The rapid emergence and spread of antimicrobial resistance is leading us to dramatic post-antibiotic scenarios where life-threatening infections are reality for increased numbers of patients. Thereby, there is an urgent need worldwide for action plans incorporating higher levels of public and private investment to develop new effective antibiotics. Infections caused by Gram-negative bacteria occupy the top of WHO’s list describing pathogens that are most critical for development of new antibacterials due to their prominent prevalence in hospital-acquired infections and multi-drug resistance. Our project aims to develop next generation antibiotics against Gram-negative bacteria through a holistic approach entailing seamless co-operation of multidisciplinary research teams of experts in medicinal chemistry, microbiology, molecular dynamics, in silico modelling and nanomedicine. This projects is funded by the Academy of Finland Grant no. 321551 (2019-2023).
Overexpression of efflux pumps is a major factor for drug resistance in Gram-negative bacteria. In E. coli, the AcrAB-TolC efflux pump complex transports antibiotics from the periplasm or cytoplasm into the external medium. As TolC deletion has been shown to result in increased susceptibilities of E. coli to several antibiotics, it may represent an attractive drug target. Building on our previous results, we focus on development of novel TolC blockers within an interdisciplinary consortium, coordinated by Fraunhofer IME. The project workflow includes compound modifications by medicinal chemistry, assessment of TolC binding and blockage using SPR and electrophysiology, various antimicrobial studies and ADMETox profiling.
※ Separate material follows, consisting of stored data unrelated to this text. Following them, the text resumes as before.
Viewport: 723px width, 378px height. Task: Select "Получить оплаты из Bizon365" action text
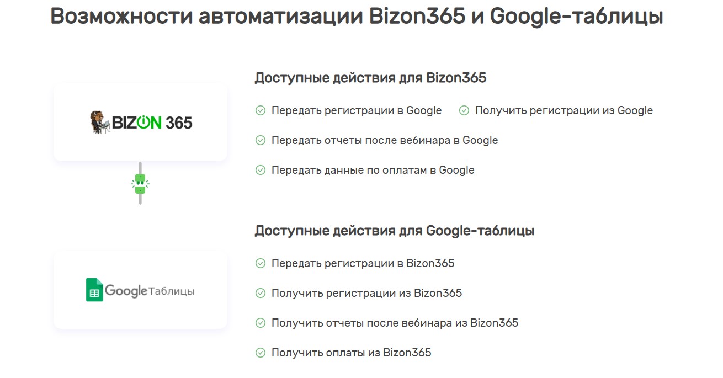pyautogui.click(x=351, y=353)
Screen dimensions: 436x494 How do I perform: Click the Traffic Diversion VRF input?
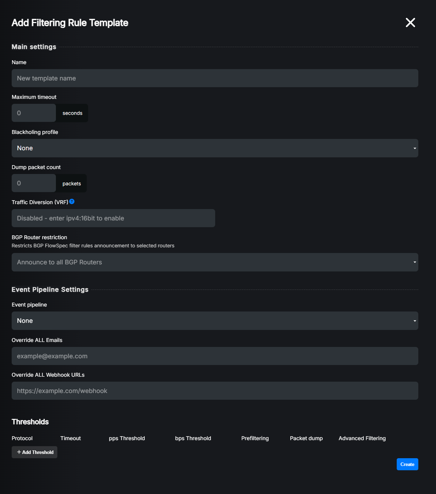click(113, 218)
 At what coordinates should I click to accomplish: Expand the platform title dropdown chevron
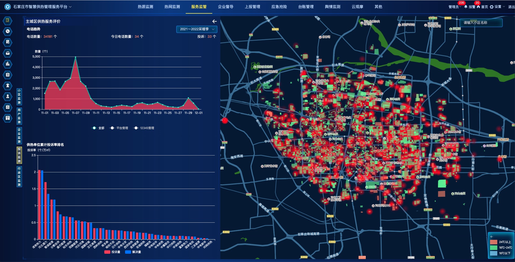coord(70,7)
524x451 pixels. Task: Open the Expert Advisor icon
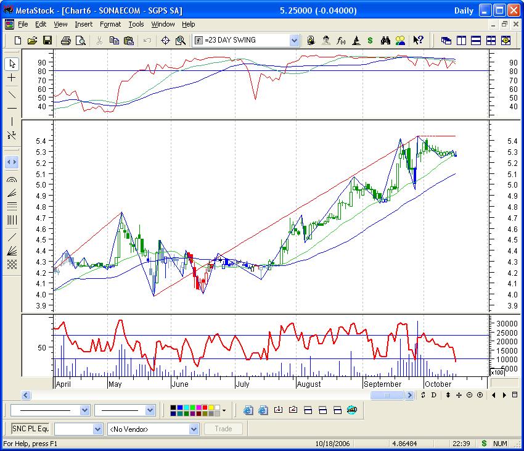pos(325,41)
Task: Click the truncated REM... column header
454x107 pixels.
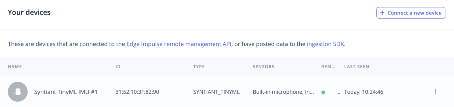Action: click(328, 67)
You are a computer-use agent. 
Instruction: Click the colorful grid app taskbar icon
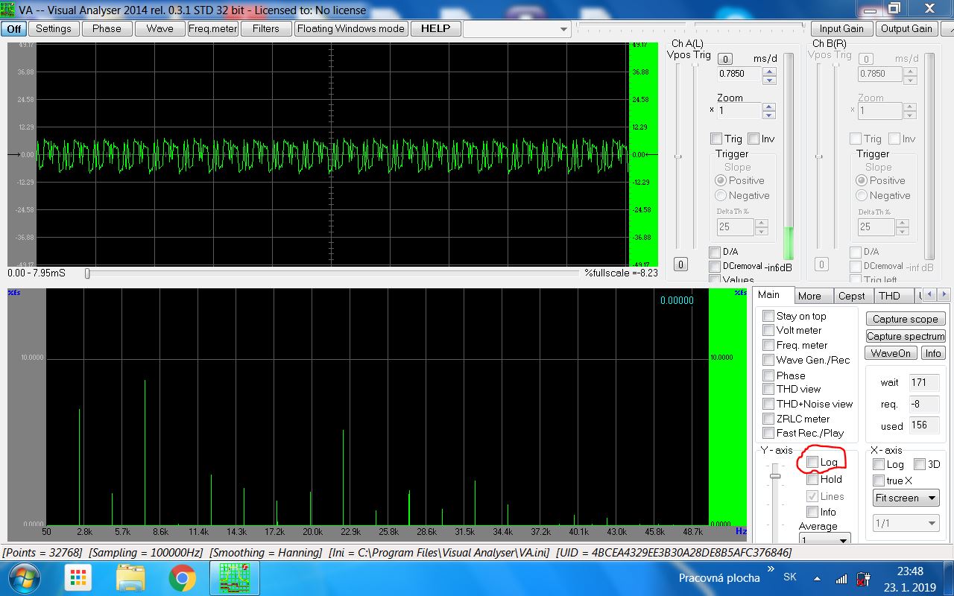tap(78, 577)
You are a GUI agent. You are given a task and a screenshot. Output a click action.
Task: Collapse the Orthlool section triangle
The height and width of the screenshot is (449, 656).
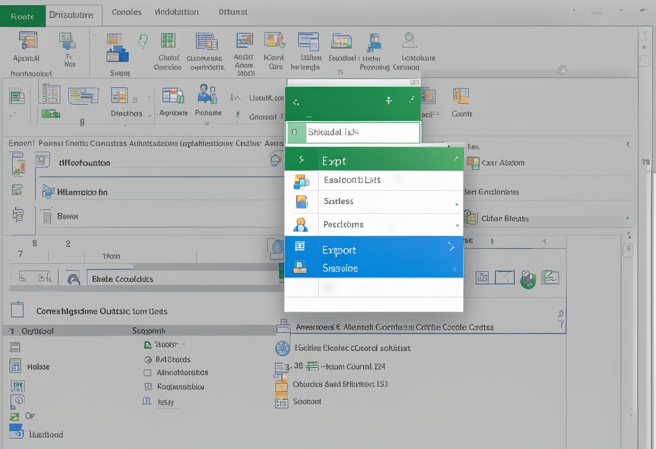click(12, 331)
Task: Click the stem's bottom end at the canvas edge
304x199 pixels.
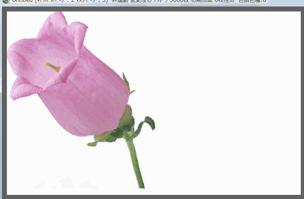Action: tap(141, 186)
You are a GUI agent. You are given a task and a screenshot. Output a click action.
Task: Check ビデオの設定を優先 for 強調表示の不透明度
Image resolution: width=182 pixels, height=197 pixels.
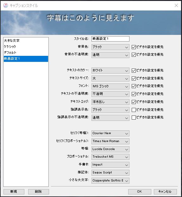[x=134, y=118]
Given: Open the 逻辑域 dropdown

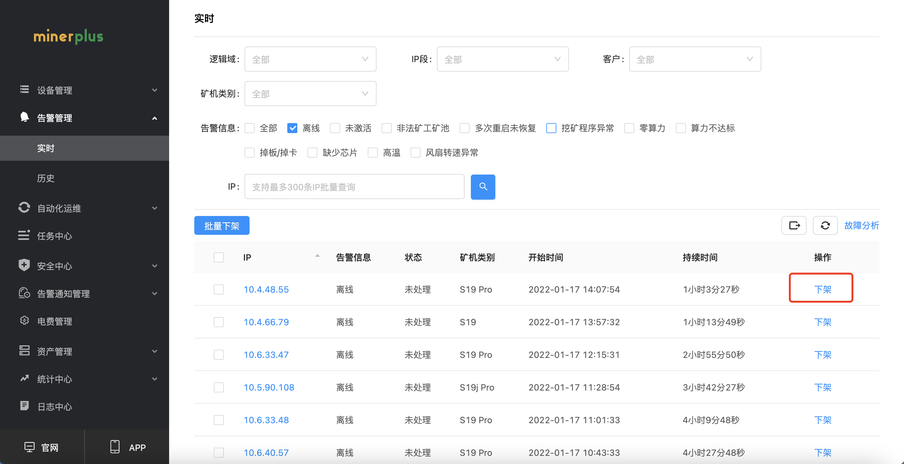Looking at the screenshot, I should pyautogui.click(x=310, y=59).
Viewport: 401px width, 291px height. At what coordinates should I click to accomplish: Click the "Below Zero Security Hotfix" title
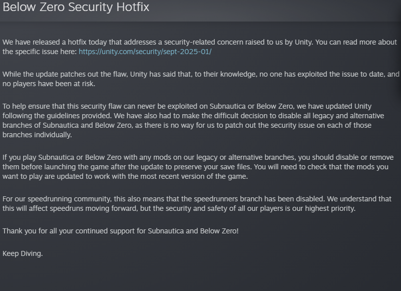pyautogui.click(x=76, y=8)
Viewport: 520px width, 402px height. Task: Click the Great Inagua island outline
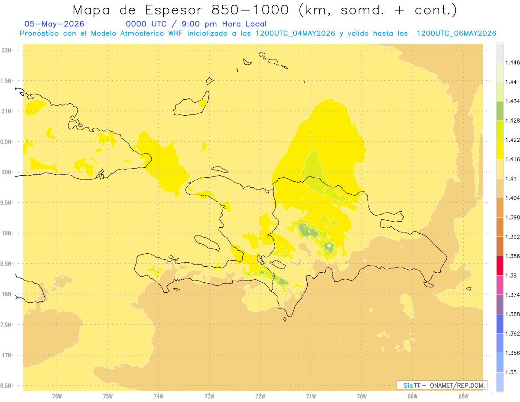pos(192,104)
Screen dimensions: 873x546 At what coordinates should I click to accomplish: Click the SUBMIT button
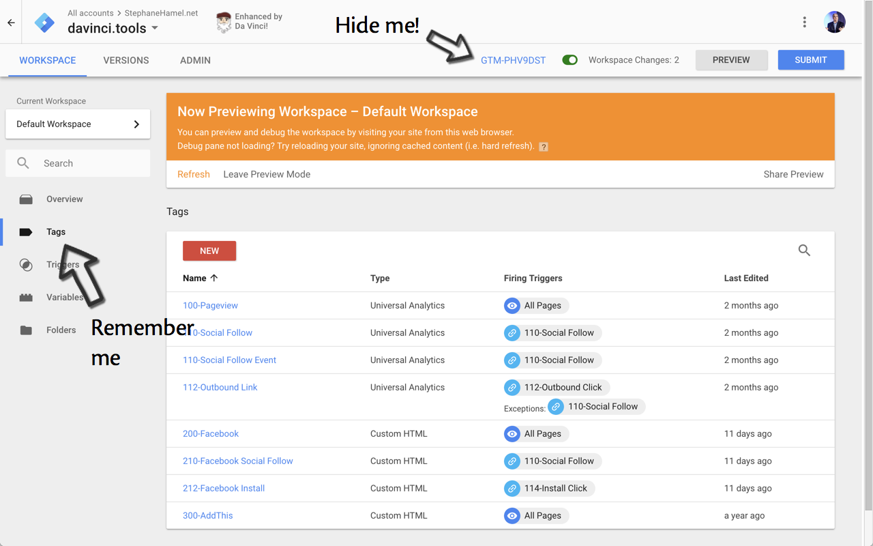click(811, 59)
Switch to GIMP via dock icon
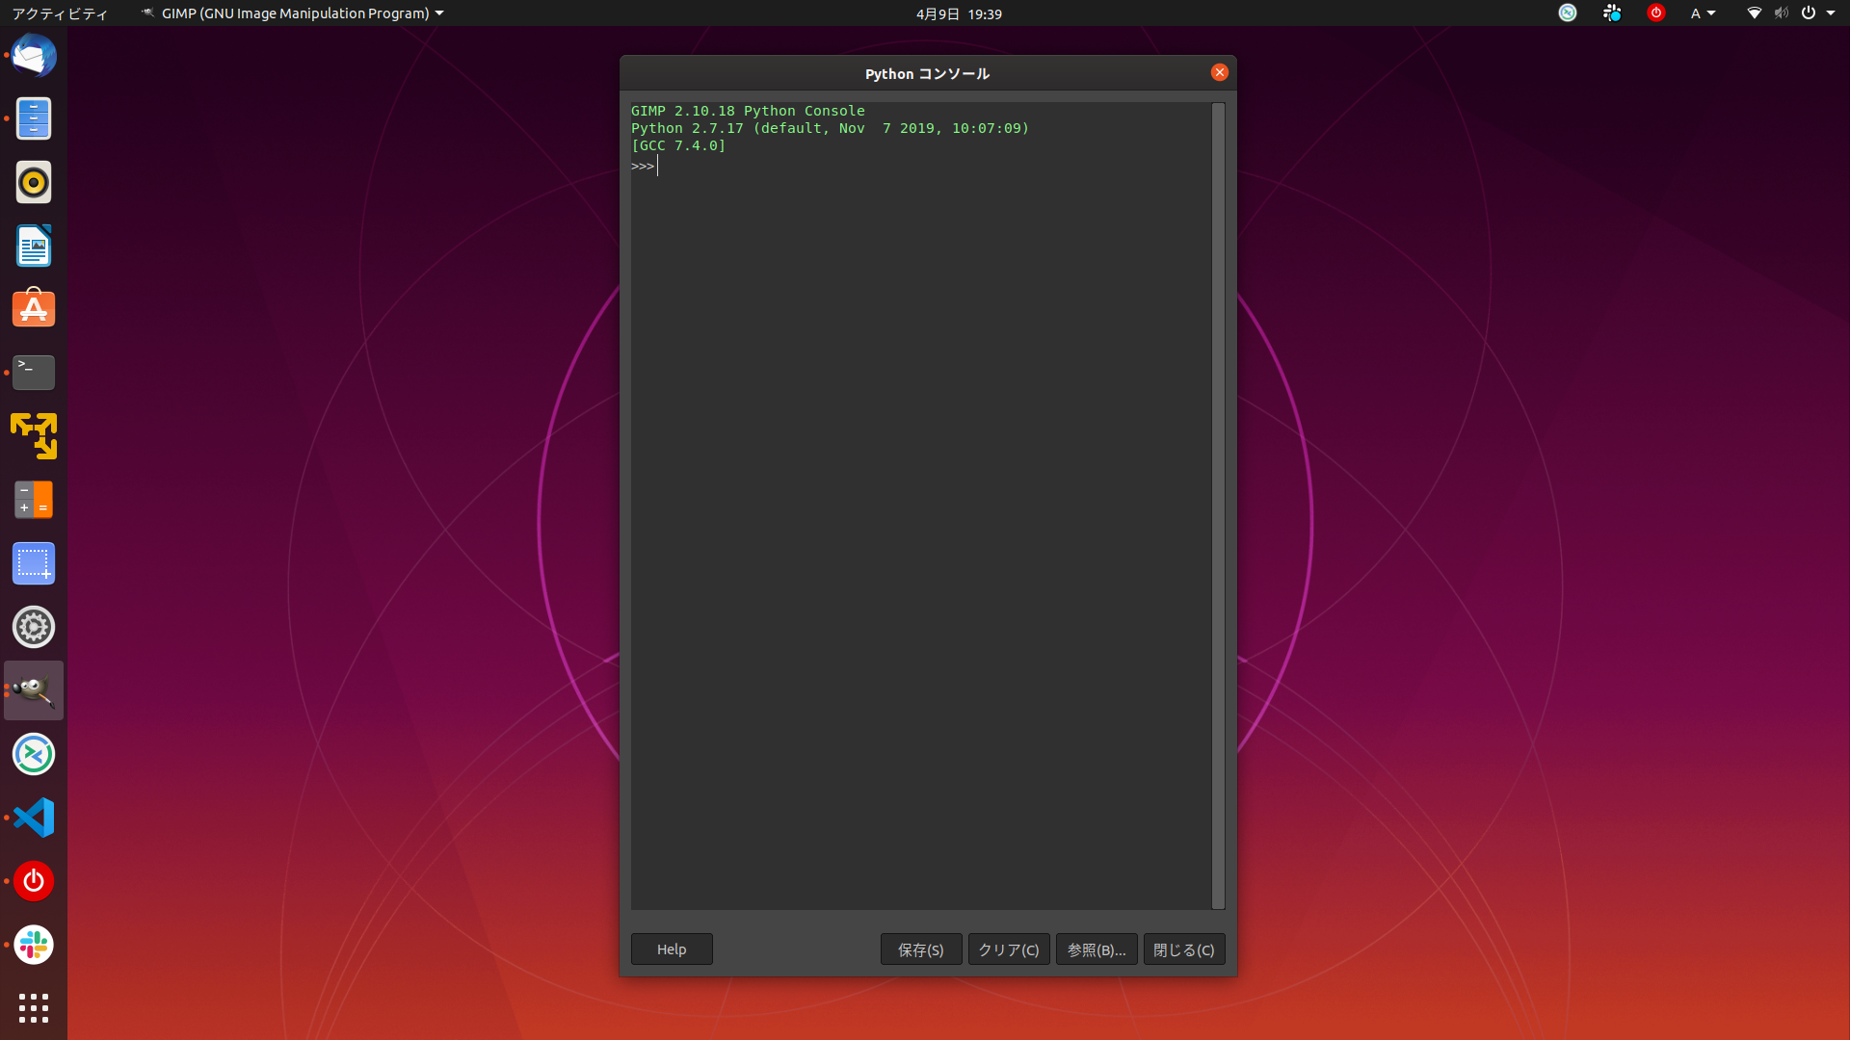 [34, 690]
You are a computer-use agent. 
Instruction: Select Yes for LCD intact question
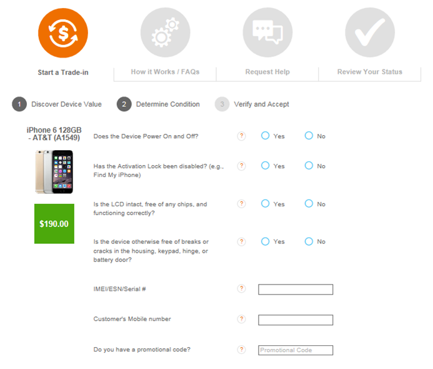point(265,204)
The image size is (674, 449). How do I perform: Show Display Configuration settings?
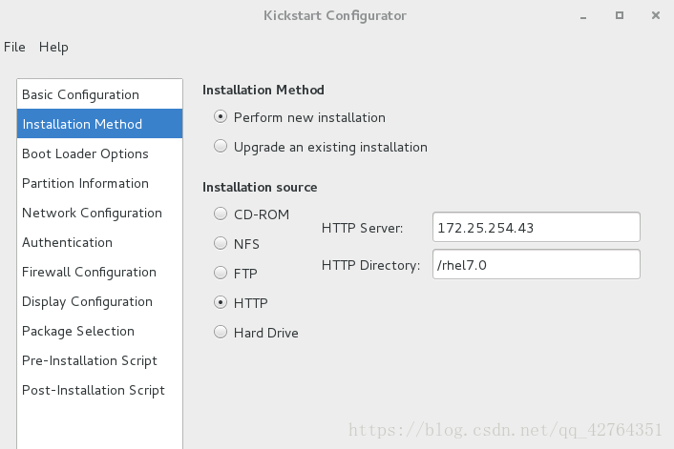coord(99,302)
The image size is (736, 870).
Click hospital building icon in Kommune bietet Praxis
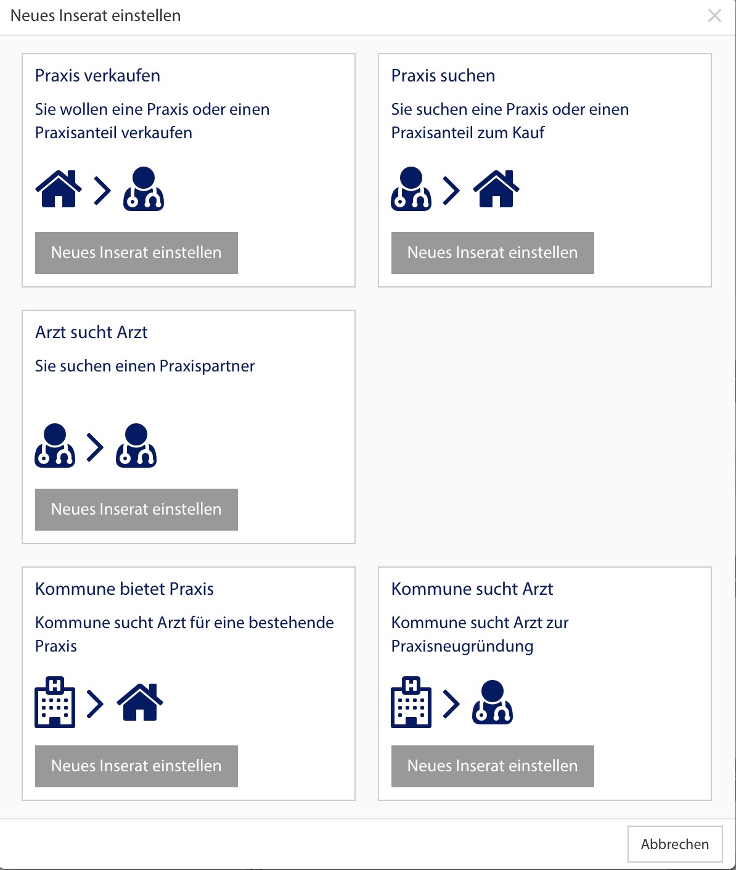click(55, 703)
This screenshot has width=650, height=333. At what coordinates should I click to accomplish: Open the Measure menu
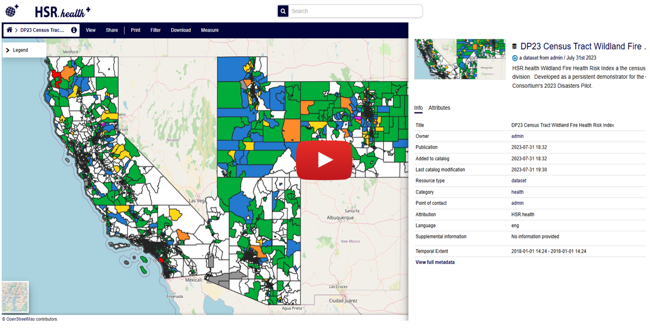tap(209, 30)
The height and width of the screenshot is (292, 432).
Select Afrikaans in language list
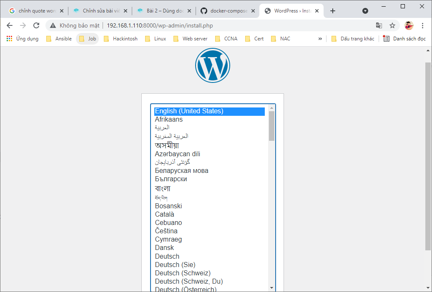coord(169,120)
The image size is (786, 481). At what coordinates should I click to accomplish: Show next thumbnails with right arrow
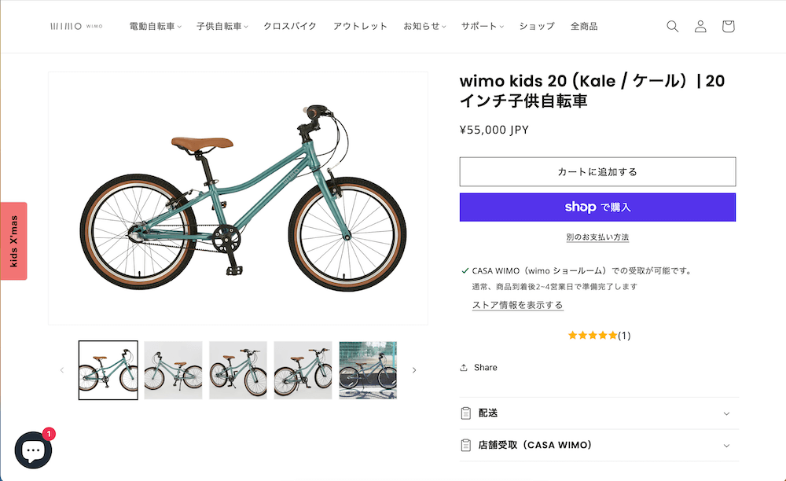414,370
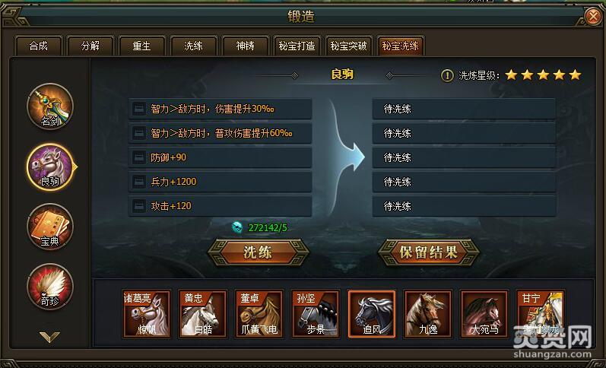Toggle lock on 攻击+120 attribute
The height and width of the screenshot is (368, 606).
[138, 205]
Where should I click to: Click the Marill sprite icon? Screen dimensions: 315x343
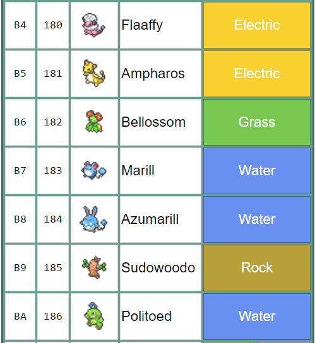point(93,170)
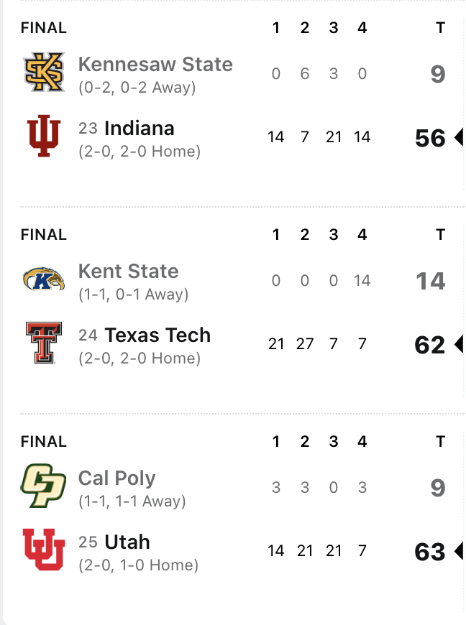Click the FINAL label above Cal Poly
This screenshot has width=466, height=625.
43,442
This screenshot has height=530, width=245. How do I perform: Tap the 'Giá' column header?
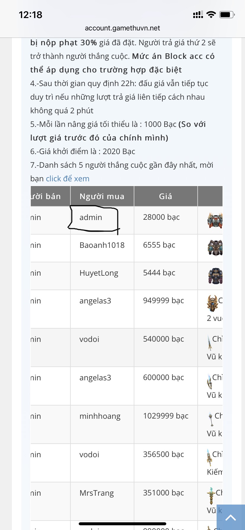165,196
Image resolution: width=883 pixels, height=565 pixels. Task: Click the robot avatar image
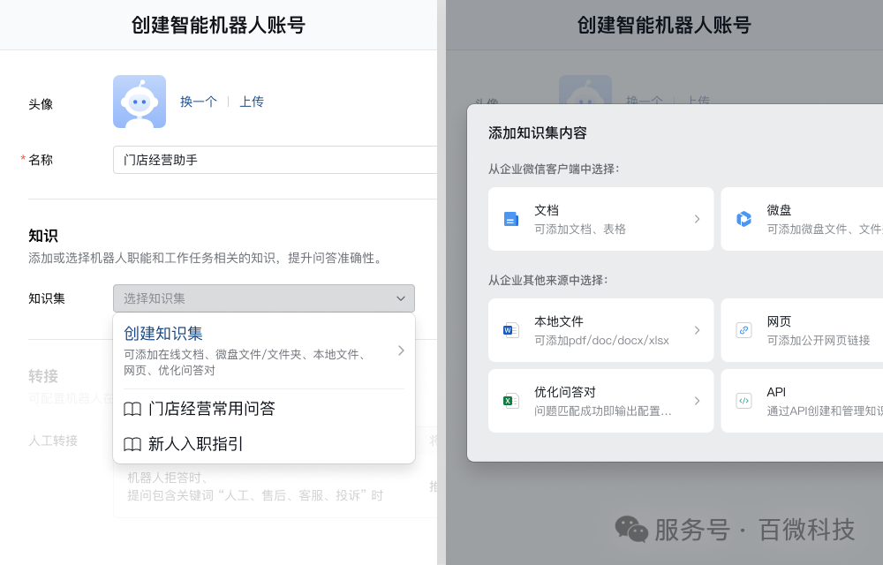[139, 102]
Novel small molecules blocking TolC will be identified and optimised using the same experimental platform, starting with virtual screening for identification of novel compounds targeting TolC. Ultimately, this approach will allow to assess TolC target validity for adjuvants in antimicrobial therapies and result in potent TolC blockers that may be further developed into drugs restoring E. coli susceptibility to antibiotics. This project is funded by the 6th transnational call for the JPIAMR within the ERA-NET JPI-EC-AMR (Academy of Finland Grant no. 326261, 2019-2022). Further details
Novel compounds with potential antimicrobial properties are continuously discovered, for example from natural products, but in many cases found activities are not being characterised beyond the initial discovery phase. In this project, our aim was to develop predictive and efficient tools for the antibacterial screening process and follow-up studies. This project was funded by the Academy of Finland (2014-2019, Academy of Finland Fellowship).
The INTEGRATE training framework was built on an innovative research project aimed at targeting important but non-essential gene products as an effective means of reducing bacterial fitness, thereby facilitating clearance of the pathogen by the host immune system. To achieve this, the individual work programmes were designed to seamlessly inter-mesh contributions from the fields of in silico design, organic synthesis, molecular biology and biochemistry, and the very latest in vitro and in vivo screening technologies. This project was funded by the European Union's Horizon 2020 research and innovation programme under the Marie Sklodowska-Curie grant agreement No 642620 (2014-2018).
In this project, we aimed to fully explore the antibacterial potential of natural product –based synthetic compounds that were found to display highly promising activity against Gram-positive bacteria. The project was funded by the Academy of Finland (2016-2018, Key project).